Turbulences économiques, pénuries de talents, transformation numérique: le management de transition s'impose peu à peu en Suisse comme un levier stratégique.

Selon une récente étude menée par le cabinet Robert Walters, près de 66% des organisations européennes envisagent de faire appel à un manager de transition cette année. «Dans un environnement économique incertain, la demande pour ce type de solution augmente, explique José Bokhorst, directrice chez Robert Walters pour le Benelux, la France, l’Allemagne et la Suisse. Ils peuvent intervenir rapidement avec l’expertise adéquate, ce qui permet aux organisations d’adapter ou d’accélérer leur stratégie sans compromettre la qualité ou les résultats.» 

La volonté de recourir à des managers de transition est un peu moins marquée sous nos latitudes, selon la même étude: 50% des entreprises suisses interrogées prévoient un tel engagement en 2025. Il faut dire que la Suisse a longtemps regardé cette pratique de loin. «Le management de transition est né dans les années 1970 aux Pays-Bas, puis s’est développé au Royaume-Uni dans les années 1980, avant d’essaimer à partir des années 1990 en France, en Allemagne ou en Italie, et beaucoup moins en Suisse, rappelle Olivier Taburet, directeur de NIMSuisse, un cabinet spécialisé dans le management de transition basé à Genève. 

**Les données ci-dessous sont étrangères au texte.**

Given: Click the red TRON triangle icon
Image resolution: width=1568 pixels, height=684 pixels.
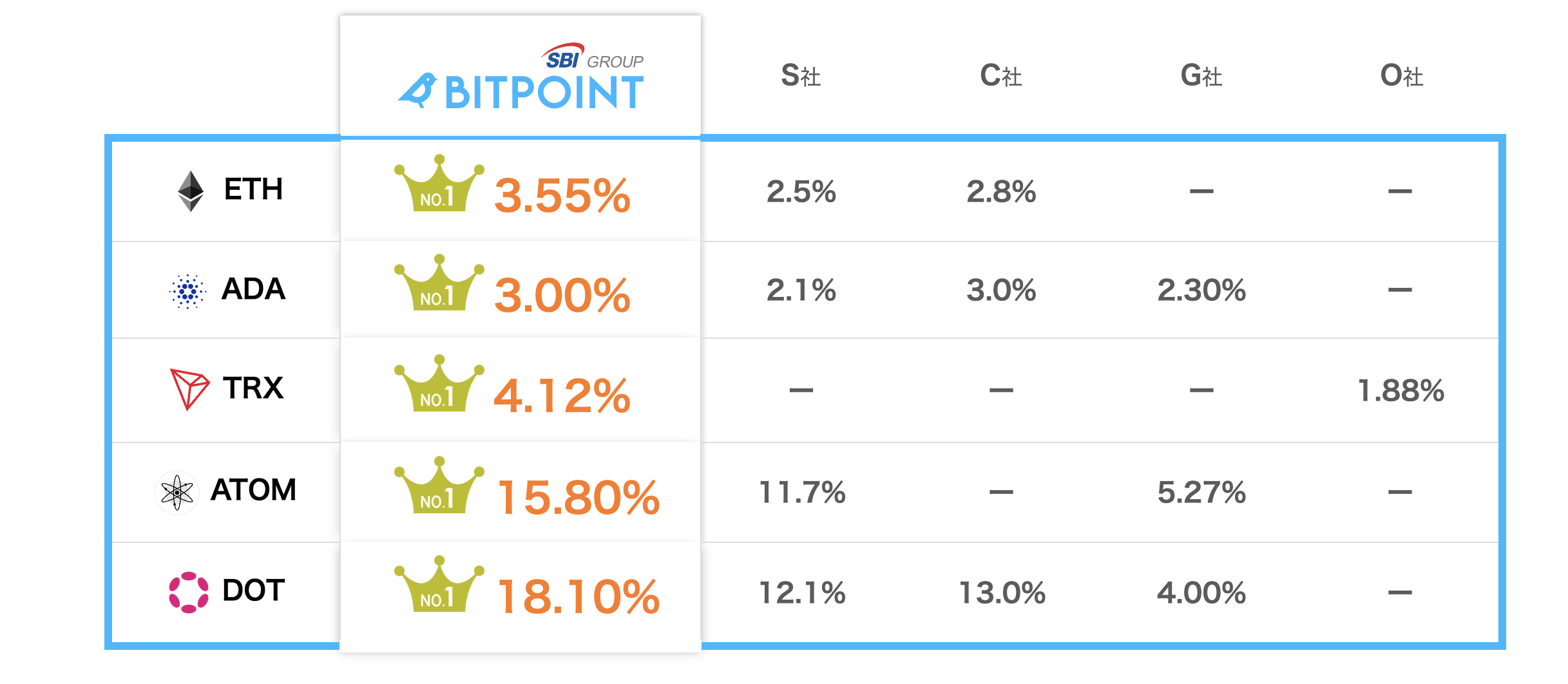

Pourquoi ce retard? Une économie solide, une flexibilité du travail bien réelle, et une méconnaissance du modèle, estime l’expert, qui a lui-même exercé pendant six ans comme manager de transition en direction financière avant de fonder Procadres International Suisse en 2014. «Mais cela change. Le paradigme de stabilité a volé en éclats: crise sanitaire, tensions géopolitiques, incertitudes économiques... La fameuse «permacrise». Aujourd’hui, même la Confédération évoque la nécessité de renforcer les solutions agiles dans la gestion des ressources humaines.» 

La dynamique relatée par l’étude Robert Walters s’observe aussi ici, remarque Frédérique Bleyzac, associée Suisse romande chez NIMSuisse. «L’incertitude globale pousse les entreprises à développer une boîte à outils stratégique, et le management de transition en fait désormais partie.» 

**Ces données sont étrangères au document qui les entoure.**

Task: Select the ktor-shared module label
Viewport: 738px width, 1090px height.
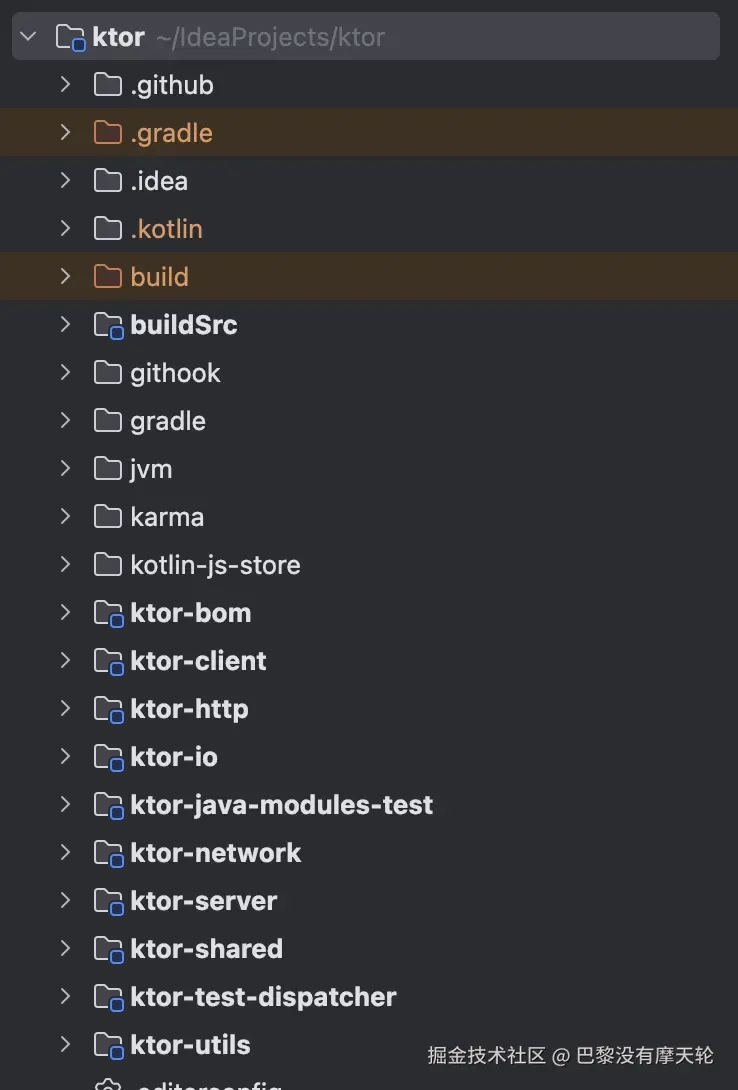Action: [206, 949]
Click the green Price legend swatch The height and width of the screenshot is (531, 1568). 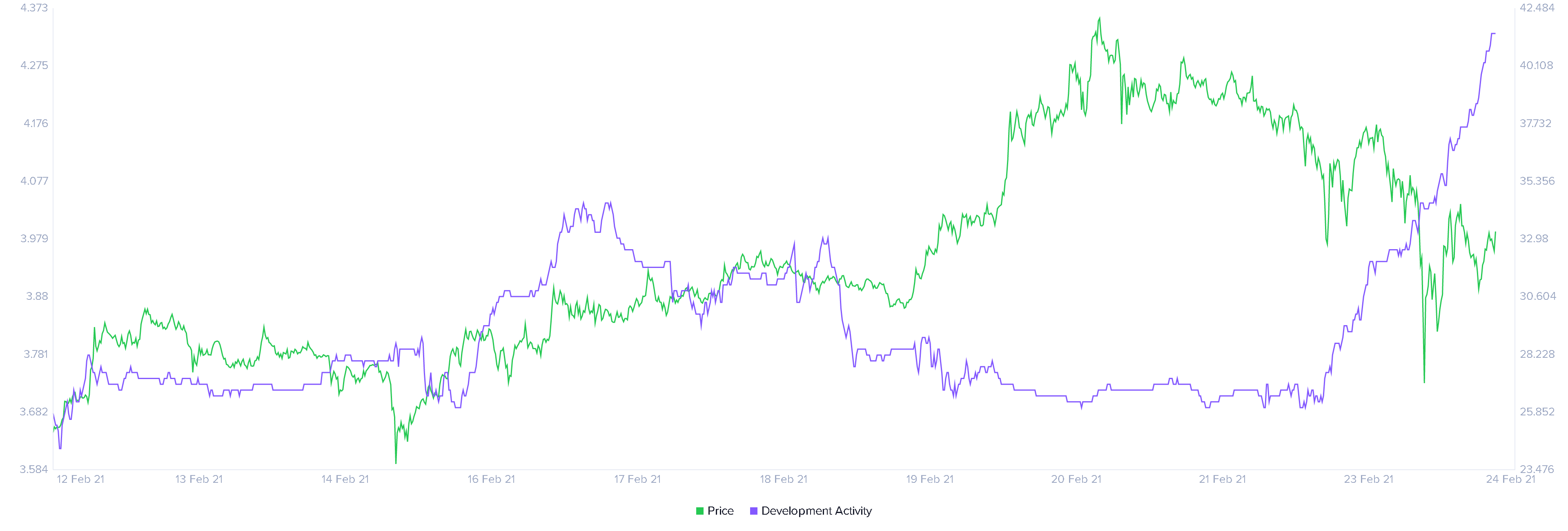(x=700, y=511)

Missions clés pour moments critiques 

Le recours à un manager de transition s’avère particulièrement pertinent dans trois types de situations: les transformations stratégiques, la gestion de crise et le management relais. «Les projets de transformation – tels que l’internationalisation, la numérisation ou la croissance externe – s’inscrivent dans la durée et nécessitent un accompagnement soutenu, souvent sur une période de 10 à 18 mois», précise Olivier Taburet. 

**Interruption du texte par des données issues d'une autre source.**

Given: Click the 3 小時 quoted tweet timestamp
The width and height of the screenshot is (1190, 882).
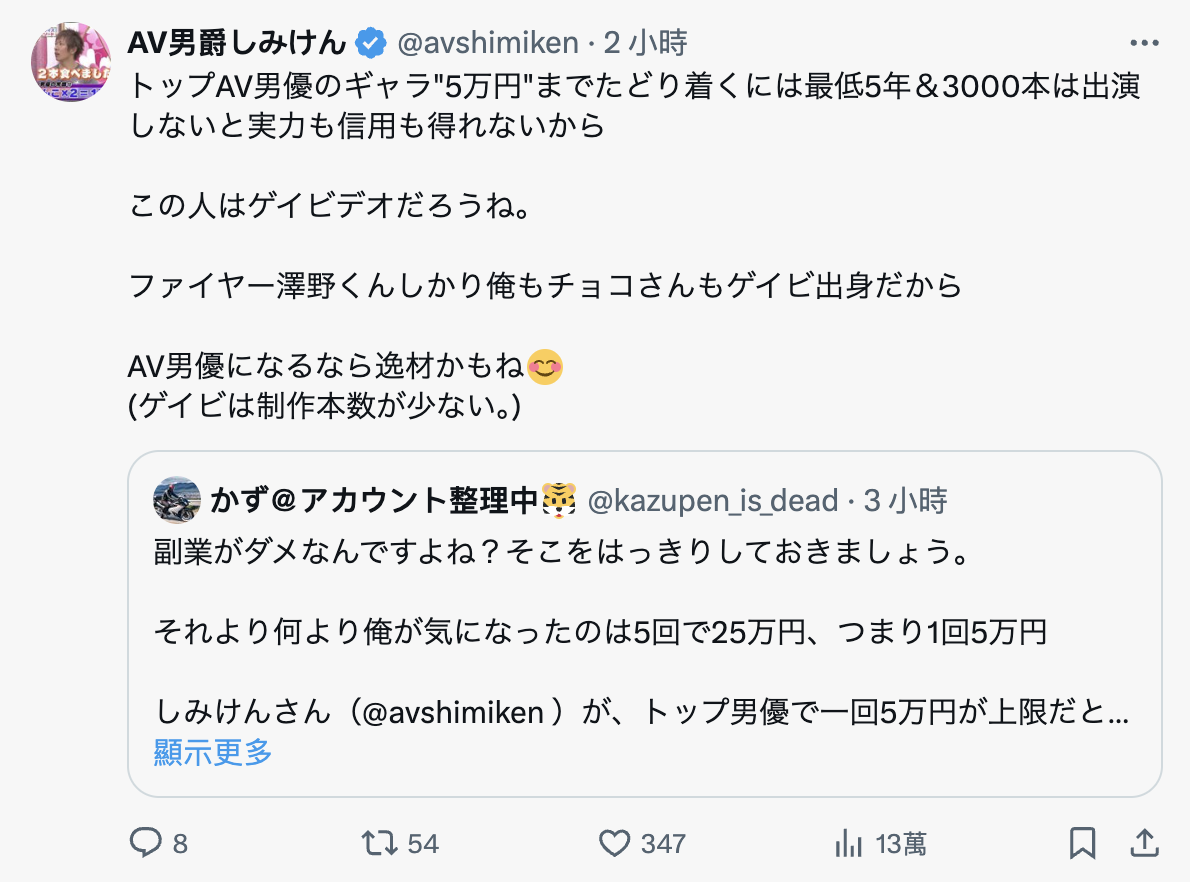Looking at the screenshot, I should tap(905, 500).
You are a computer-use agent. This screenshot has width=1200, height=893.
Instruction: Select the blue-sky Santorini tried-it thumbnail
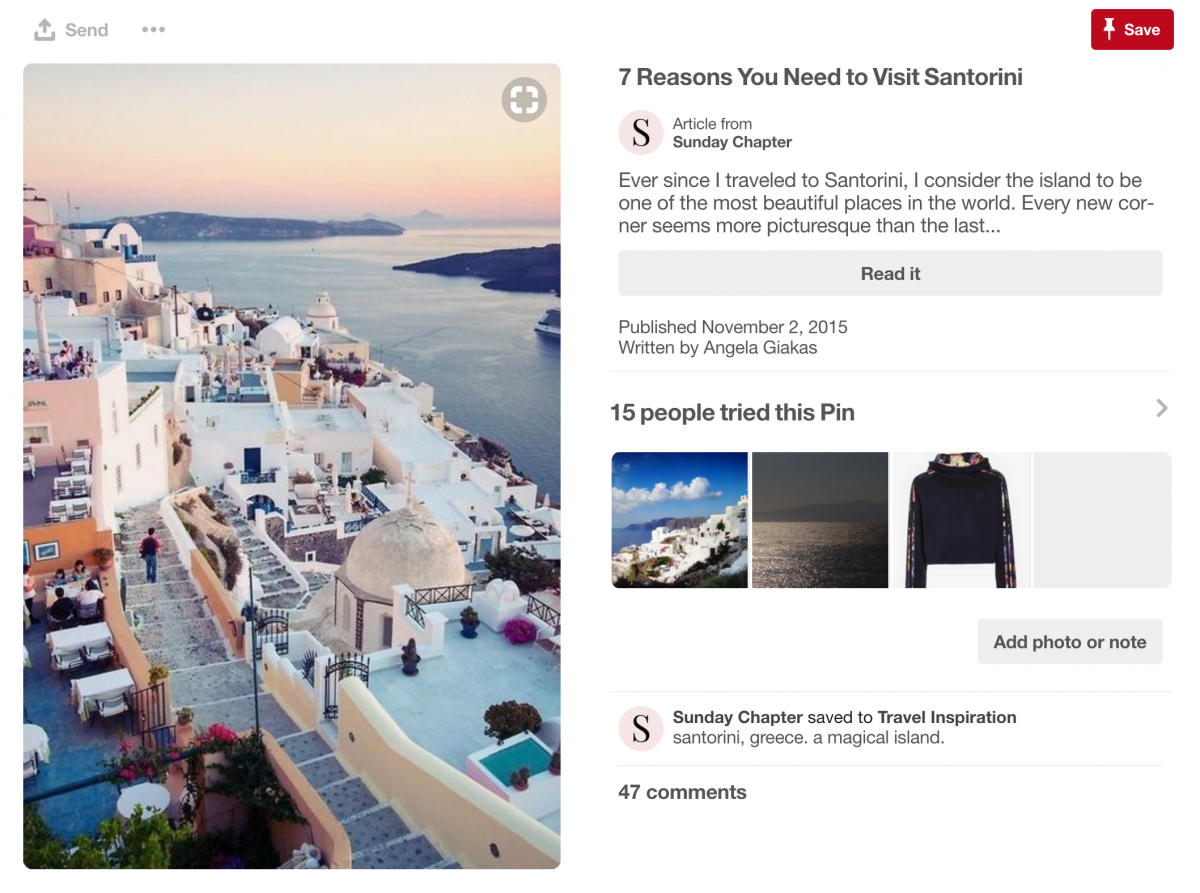[679, 519]
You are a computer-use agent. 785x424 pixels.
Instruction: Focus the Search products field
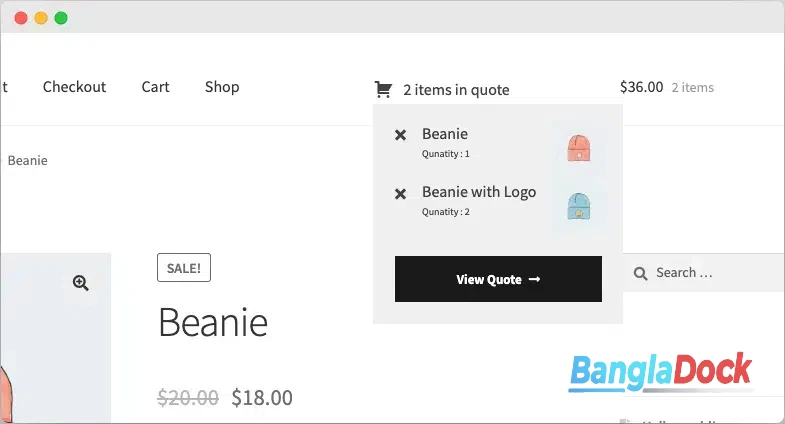(703, 273)
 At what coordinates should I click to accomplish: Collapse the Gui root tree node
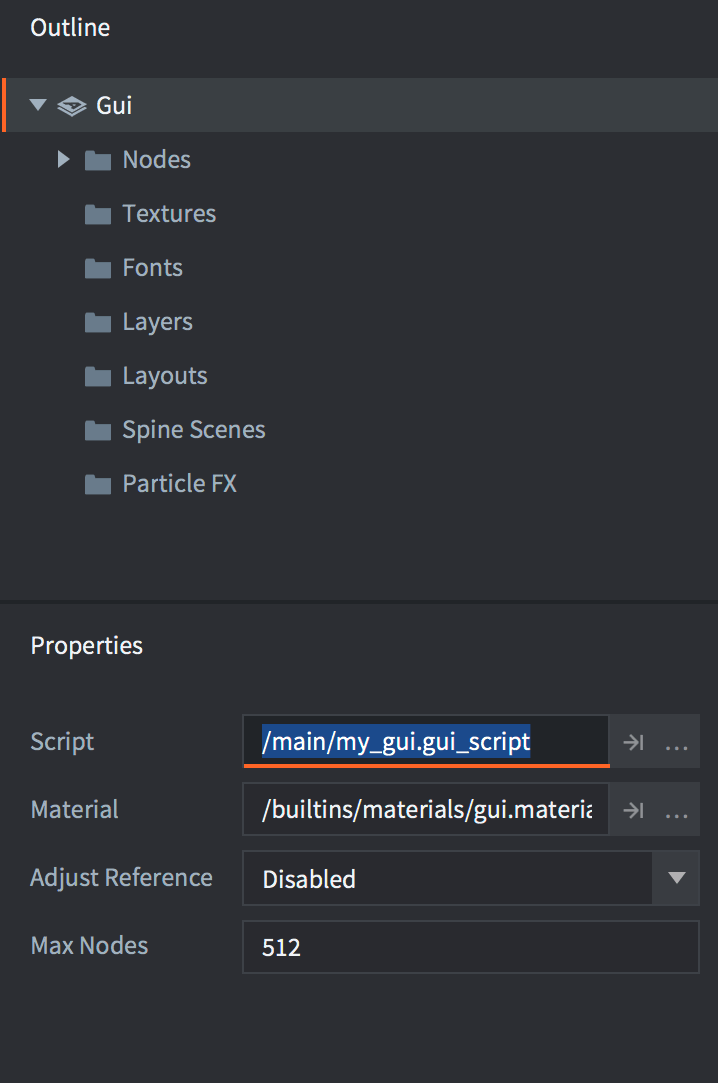[x=39, y=105]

En situation de crise, l’intervention rapide d’un profil expérimenté peut s’avérer cruciale, notamment lors de restructurations industrielles, de difficultés de trésorerie ou de retards critiques sur des projets ERP. «Enfin, dans les cas de management relais, le manager de transition assure la continuité en attendant le recrutement d’un titulaire, une solution appréciée lorsque les processus de sélection s’annoncent longs ou incertains. Nous observons par ailleurs une hausse des missions liées à des projets transverses complexes, où les ressources internes ne suffisent plus.» 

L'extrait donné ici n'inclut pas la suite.